Write out the lines of the material below exactly, beginning at the line with "Instruction: Reject the" and stopping after the line with "Screen dimensions: 800x450", and leave out the pictures.

INPUT MATERIAL:
══════════════════════════════
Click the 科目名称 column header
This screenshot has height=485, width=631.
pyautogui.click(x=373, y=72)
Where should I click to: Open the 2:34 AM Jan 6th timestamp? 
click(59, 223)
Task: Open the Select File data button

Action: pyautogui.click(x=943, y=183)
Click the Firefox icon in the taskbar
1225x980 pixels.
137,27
══════════════════════════════
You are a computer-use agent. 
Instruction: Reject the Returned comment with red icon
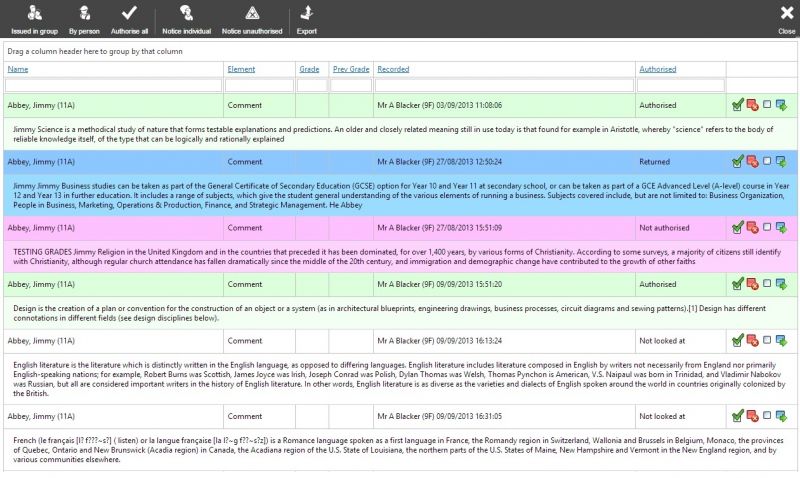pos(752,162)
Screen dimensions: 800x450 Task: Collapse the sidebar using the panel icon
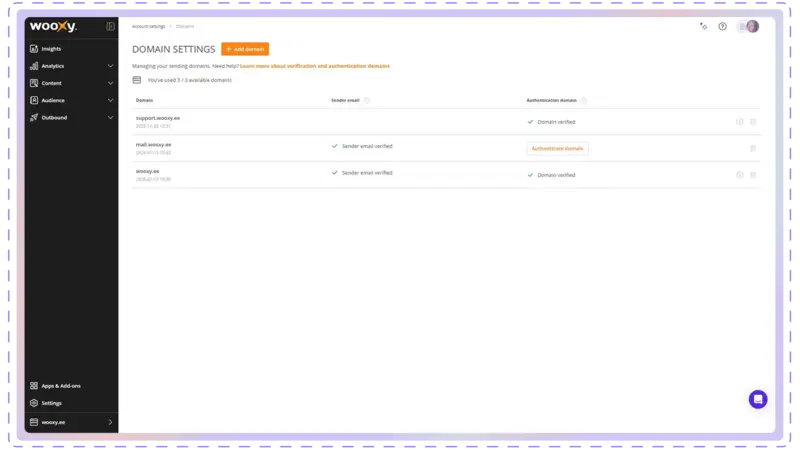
══════════════════════════════
ANSWER TO THIS EXERCISE:
Instruction: Reject the Returned comment with red icon
pos(752,162)
Screen dimensions: 800x450 Task: Collapse the sidebar using the panel icon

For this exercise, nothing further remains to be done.